Patients treated for breast cancer are given an individual written care plan.

Reconstructive Surgery:

Reconstructive surgery is offered to all patients having a mastectomy. There are two options:

Immediate reconstruction, done at the time of the mastectomy

Delayed reconstruction, which can be delayed for months or years after the initial mastectomy

After breast-conserving surgery, reconstruction may not be required. The standard options, if needed, are:

Partial reconstruction (using a flap or fat tissue to fill the gap)
 Reduction and reshaping (removing tissue and reshaping both breasts to match)

After mastectomy, the options for reconstructing the breast(s) include:

Breast implants (inserting a synthetic implant)
 Flap reconstruction (using tissue from another part of the body to reconstruct the breast)

Implants

Inserting an implant is a relatively simple procedure (compared with a flap) with minimal scarring. It gives an acceptable appearance but can feel less natural (e.g., cold, less mobile and static size and shape). There can also be long-term problems, such as hardening, leakage and shape change.

Latissimus Dorsi Flap

The breast can be reconstructed using a portion of the latissimus dorsi and the associated skin and fat tissue. The tissue is tunnelled under the skin to the breast area.

“Pedicled” refers to keeping the original blood supply and moving the tissue under the skin to a new location.

“Free flap” refers to cutting the tissue away completely and transplanting it to a new location.

Transverse Rectus Abdominis Flap (TRAM Flap)

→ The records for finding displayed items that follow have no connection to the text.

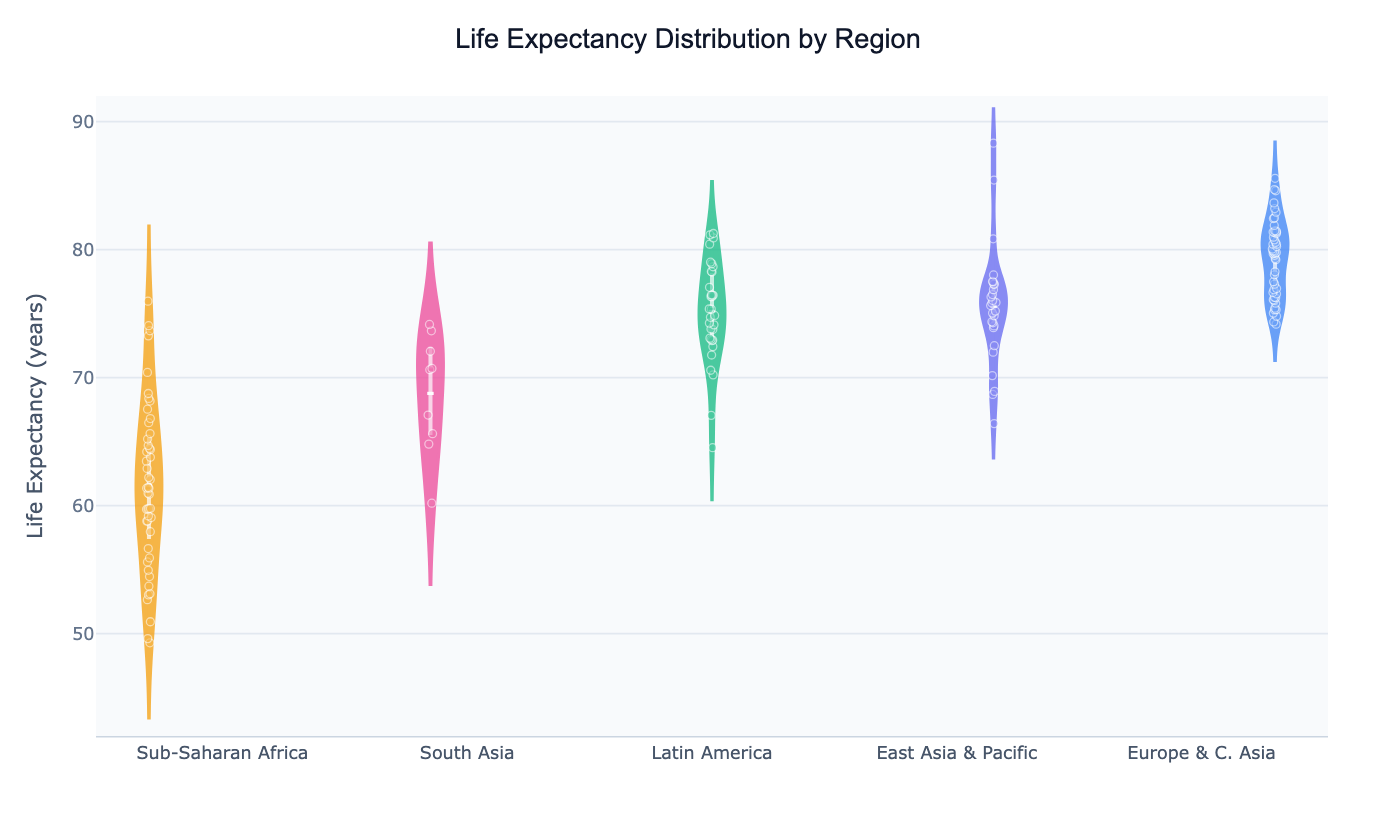Click the Life Expectancy (years) axis title
Screen dimensions: 1376x832
click(36, 416)
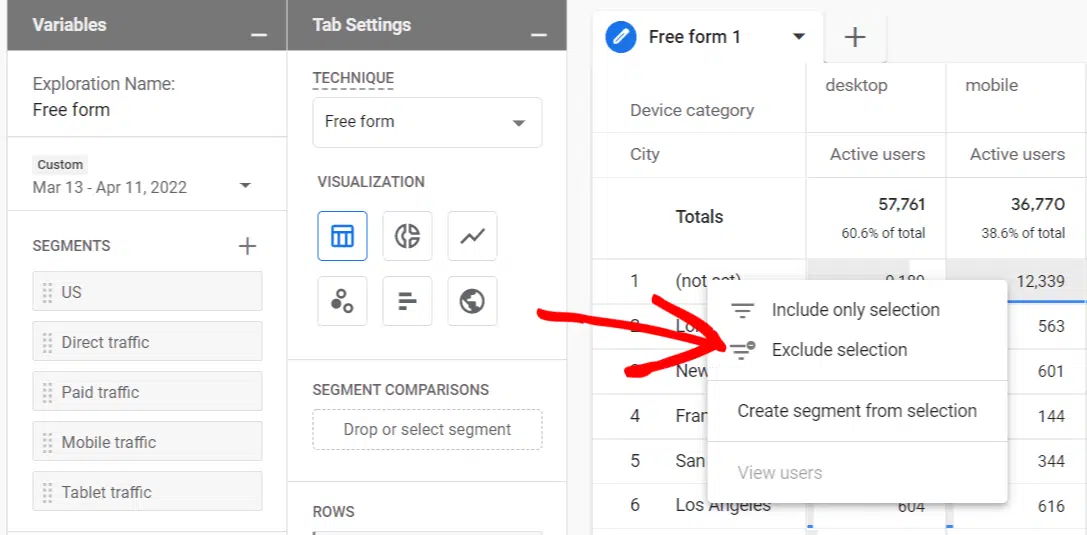Expand the date range Mar 13 - Apr 11 dropdown
This screenshot has height=535, width=1087.
[245, 187]
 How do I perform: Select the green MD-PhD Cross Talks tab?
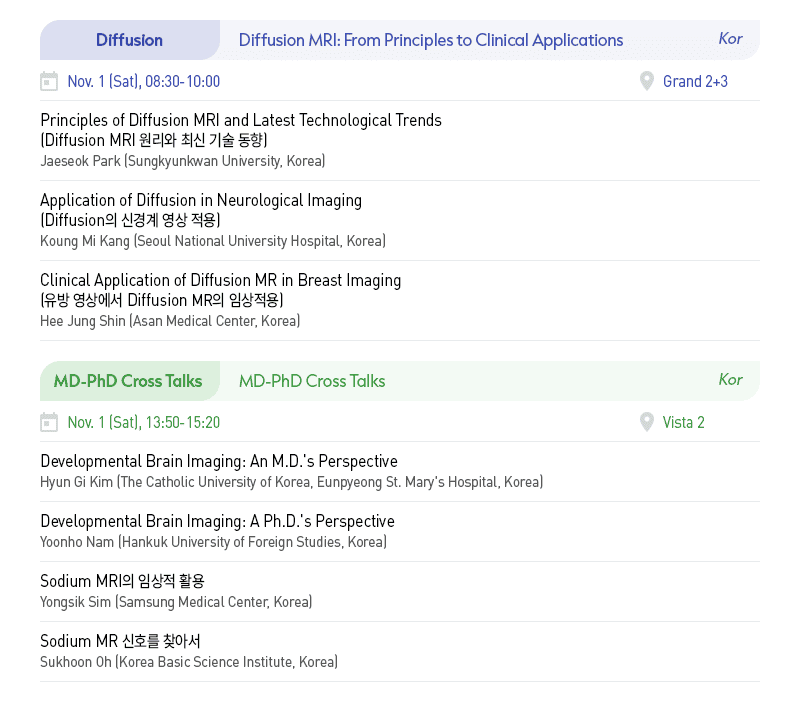130,381
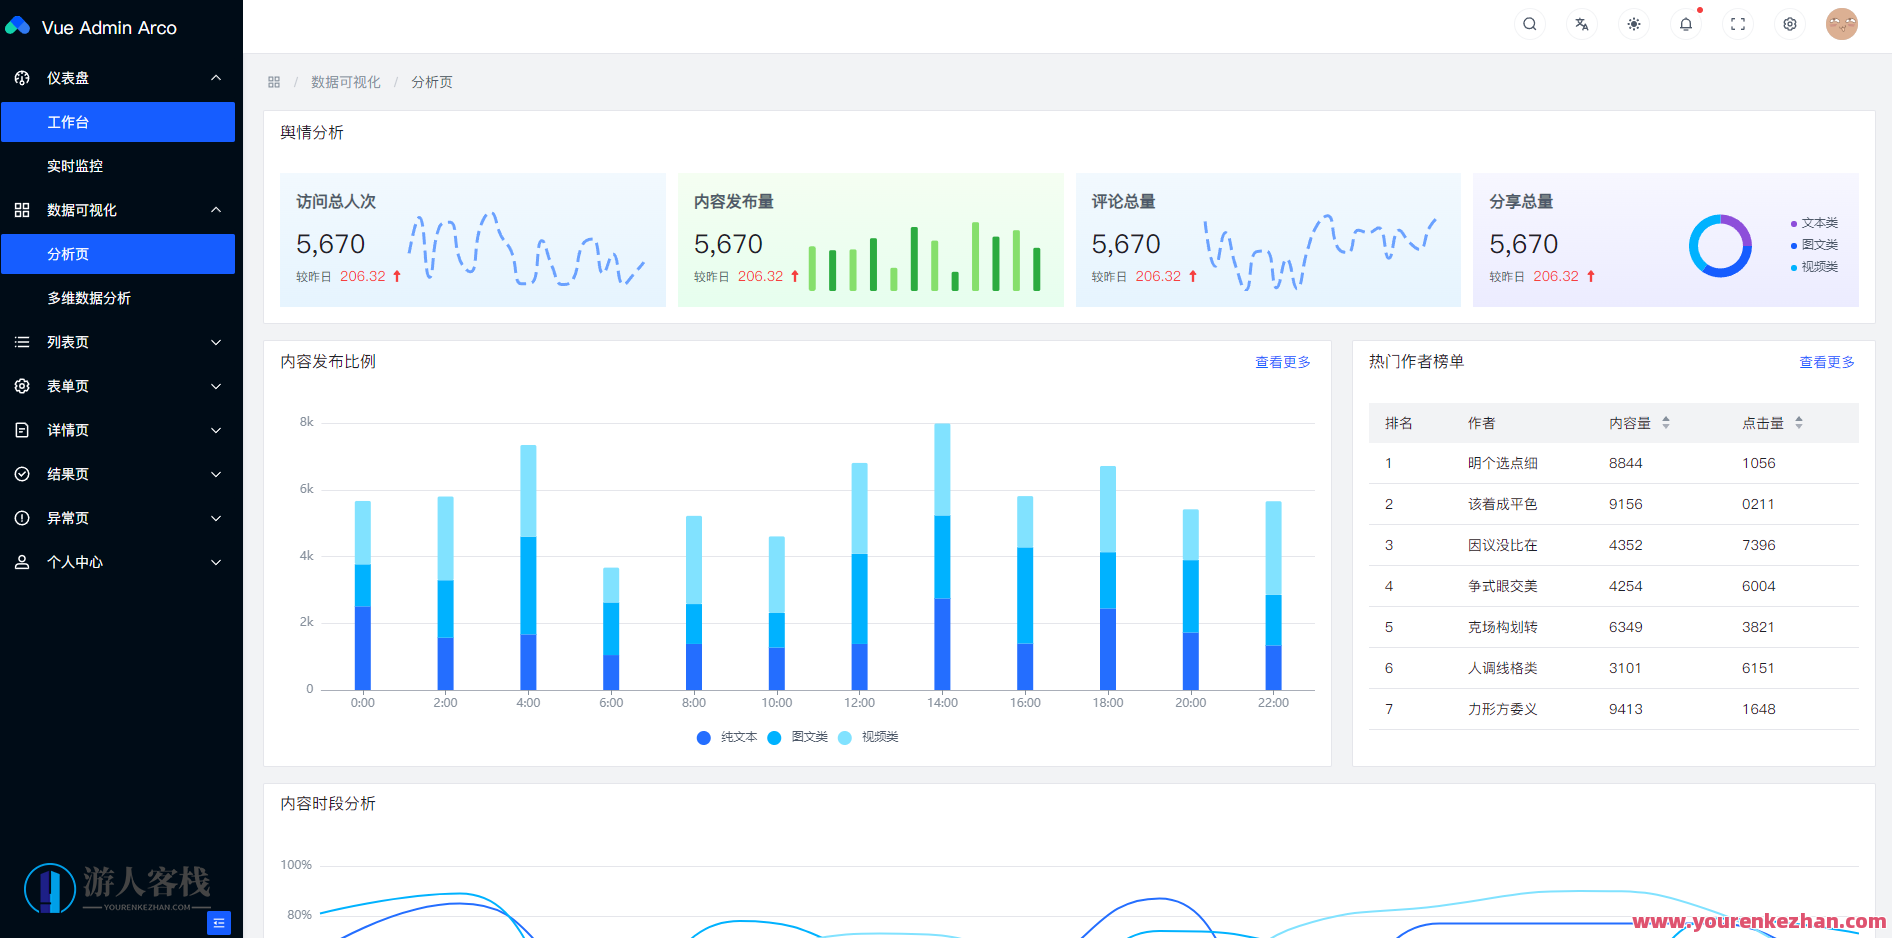1892x938 pixels.
Task: Switch language with the translate icon
Action: click(x=1581, y=23)
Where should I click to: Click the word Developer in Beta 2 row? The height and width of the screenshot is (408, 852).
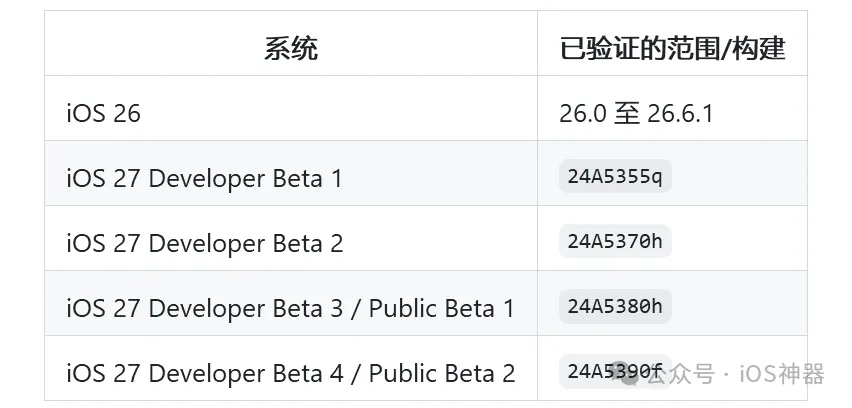tap(207, 243)
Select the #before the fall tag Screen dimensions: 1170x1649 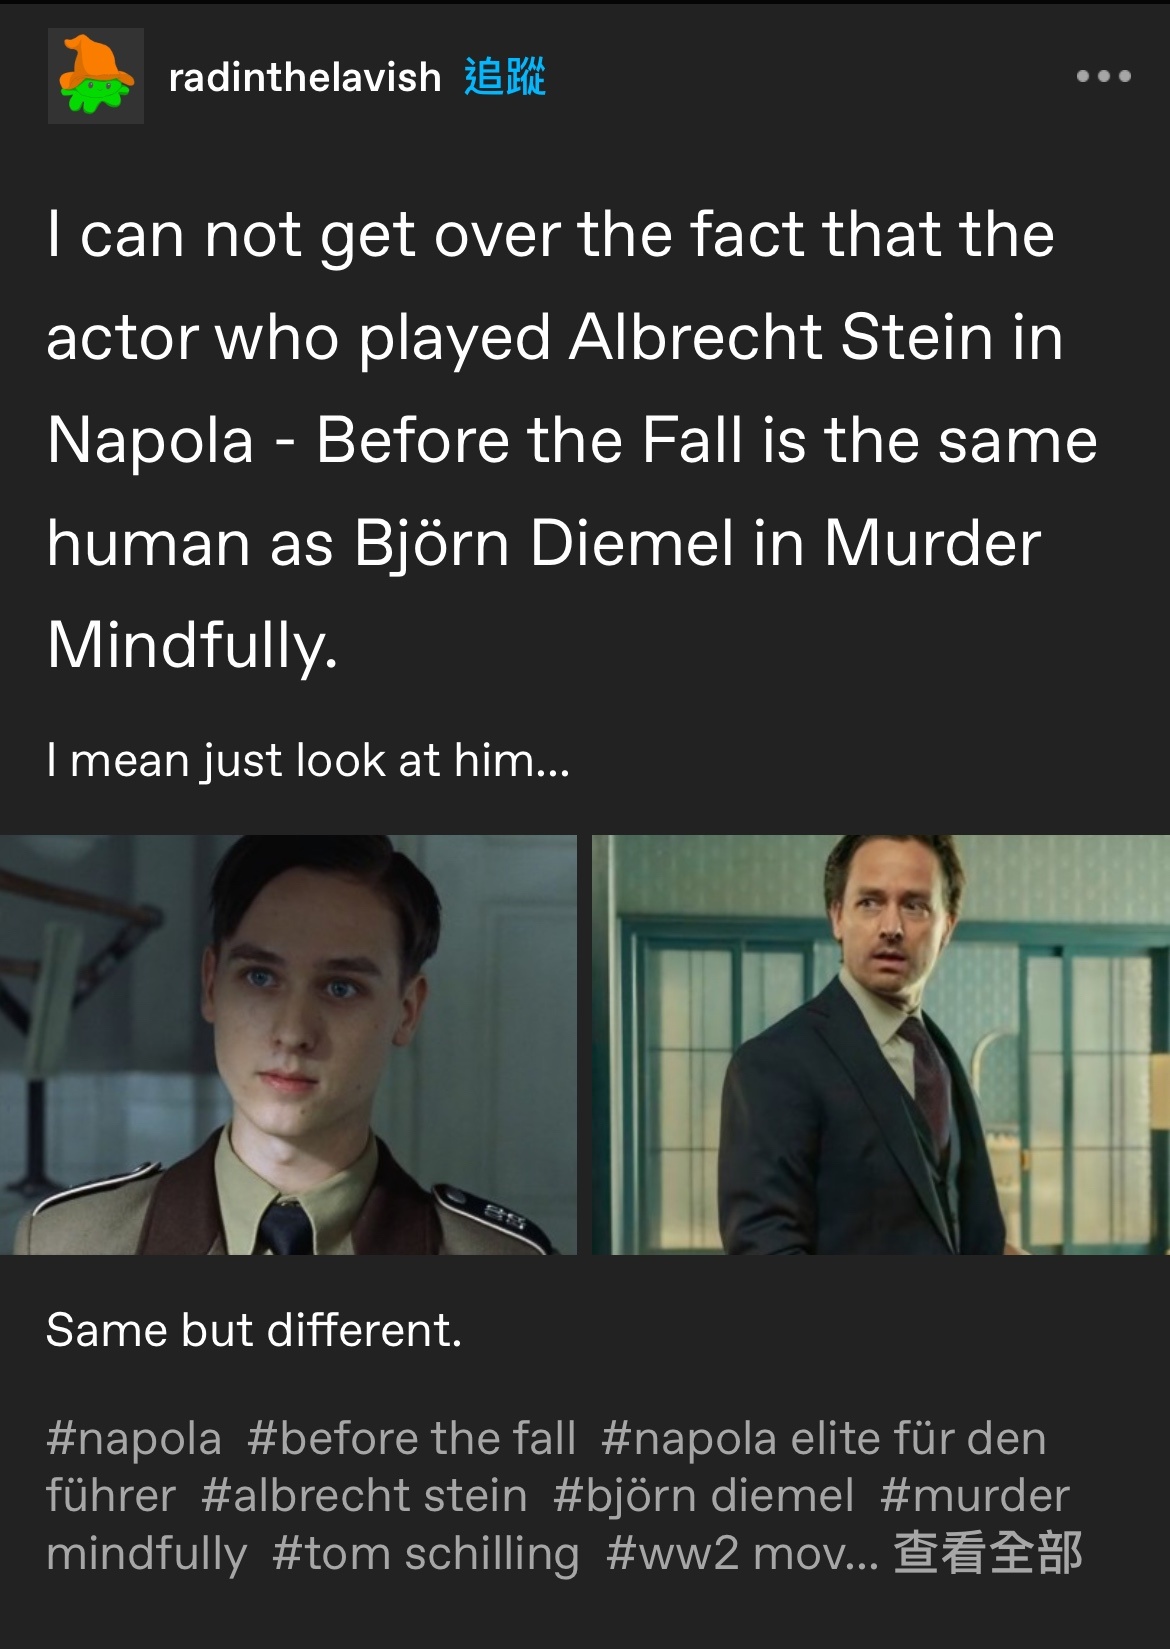pos(412,1439)
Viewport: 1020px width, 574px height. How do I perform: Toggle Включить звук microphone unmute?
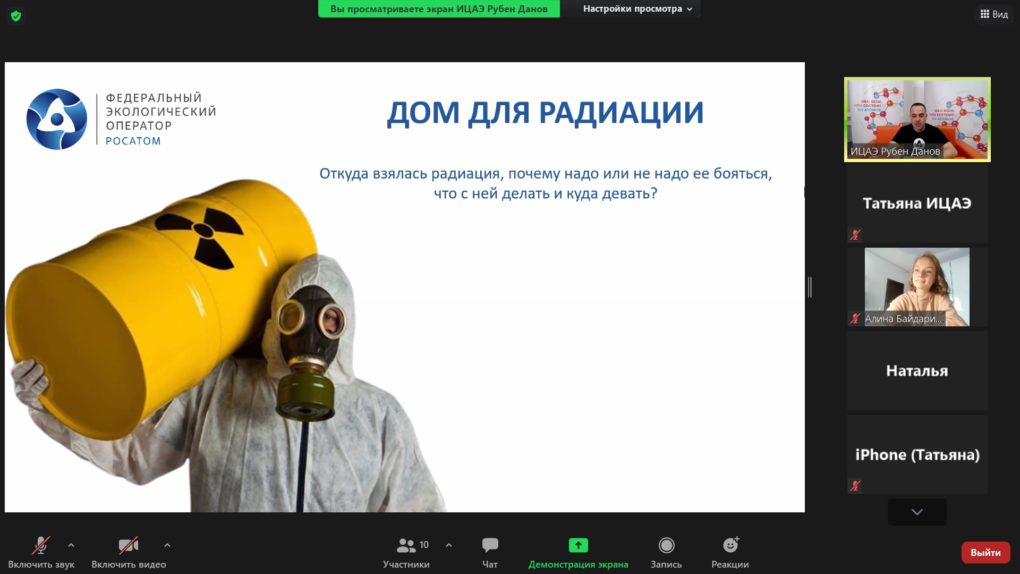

The breast can be reconstructed using a portion of the rectus abdominis, blood supply and skin. This can be either as a pedicled flap or a free flap. It poses a risk of developing an abdominal hernia due to the weakened abdominal wall.

Deep Inferior Epigastric Perforator Flap (DIEP Flap)

The breast can be reconstructed using skin and subcutaneous fat from the abdomen (no muscle) as a free flap. The deep inferior epigastric artery, with the associated fat, skin and veins, is transplanted from the abdomen to the breast. The vessels are attached to branches of the internal mammary artery and vein. This is a complex procedure involving microsurgery. There is less risk of an abdominal wall hernia than with a TRAM flap, as the abdominal wall muscles are left intact.